Cassel (niederländisch Kassel) ist heute eine französische Stadt mit 2227 Einwohnern (Stand: 1. Januar 2021) im Département Nord in der Region Hauts-de-France.

Die Menapier[Bearbeiten | Quelltext bearbeiten]

Seit den Ausgrabungen im Zuge der Arbeiten am TGV Nord wurde es gewiss, dass der Standort des Land um Cassel bereits in der Eisenzeit (ca. 700 v. Chr.) besiedelt war. Zwischen 500 und 200 v. Chr. ließen sich dort Stämme keltischer Krieger aus Mitteleuropa nieder: die Menapier. Sie gaben der Siedlung ihren ersten Namen, „Kasteel“, was „Festung“ in der Keltischen Sprache bedeutet.

In den ersten drei Jahrhunderten unserer Zeitrechnung, insbesondere vom Jahr 70 bis zum Ende des zweiten Jahrhunderts, wurde die Salzproduktion zu einer Tätigkeit, die die Menapier bis nach Rom berühmt machte.
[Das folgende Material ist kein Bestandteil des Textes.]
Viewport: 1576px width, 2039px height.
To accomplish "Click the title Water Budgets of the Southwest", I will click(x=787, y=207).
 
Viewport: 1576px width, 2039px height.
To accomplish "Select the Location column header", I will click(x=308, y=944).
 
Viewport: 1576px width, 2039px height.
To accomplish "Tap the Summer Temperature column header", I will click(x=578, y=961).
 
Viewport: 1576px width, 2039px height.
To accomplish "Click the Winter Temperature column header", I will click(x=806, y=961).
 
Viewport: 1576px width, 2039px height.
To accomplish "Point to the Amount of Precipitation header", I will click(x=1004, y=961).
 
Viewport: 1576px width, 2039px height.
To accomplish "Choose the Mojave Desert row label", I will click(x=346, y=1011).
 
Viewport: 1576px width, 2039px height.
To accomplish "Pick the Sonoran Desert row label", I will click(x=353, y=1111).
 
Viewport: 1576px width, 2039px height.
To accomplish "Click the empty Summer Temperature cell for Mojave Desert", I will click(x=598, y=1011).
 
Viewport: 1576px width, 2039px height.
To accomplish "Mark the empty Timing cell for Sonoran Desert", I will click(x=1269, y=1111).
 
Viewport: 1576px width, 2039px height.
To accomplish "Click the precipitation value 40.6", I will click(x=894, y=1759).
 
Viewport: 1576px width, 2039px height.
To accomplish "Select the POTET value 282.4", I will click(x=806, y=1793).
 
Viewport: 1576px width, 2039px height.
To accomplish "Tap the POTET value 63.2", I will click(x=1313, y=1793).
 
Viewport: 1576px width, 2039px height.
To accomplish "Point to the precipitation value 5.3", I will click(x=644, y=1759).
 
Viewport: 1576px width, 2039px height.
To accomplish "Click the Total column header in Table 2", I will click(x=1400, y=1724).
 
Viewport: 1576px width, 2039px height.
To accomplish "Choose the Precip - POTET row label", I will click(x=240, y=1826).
Die gepökelten Produkte waren von höchster Qualität, sagte der lateinische Dichter Martial, was beweist, dass sie nach Rom und Italien exportiert wurden.[1]

Die Gallorömische Zeit[Bearbeiten | Quelltext bearbeiten]

Die Römer kamen im Jahr 56 v. Chr. an und brachten ihre Überzeugungen, ihre Bräuche und ihre Technologie mit, aber die Überzeugungen und Bräuche der Menapianer wurden von diesen nicht aufgegeben, sie wurden bei der Romanisierung einfach in ihre Lebensweise integriert. Im 4. Jahrhundert befestigten die Römer die meisten Städte, um den fränkischen Invasionen standzuhalten und verstärkten den Ort, den sie den Namen „Castellum Menapiorum“ gaben. „Castellum“ ist hierbei ein Diminutiv von „Castrum“, was bedeutet, dass es hier kein Kastell, sondern eine ummauerte Siedlung gab. Auch die sieben römischen Straßen, die sich hier kreuzten, zeugten von der Stellung des Hauptorts der Menapier.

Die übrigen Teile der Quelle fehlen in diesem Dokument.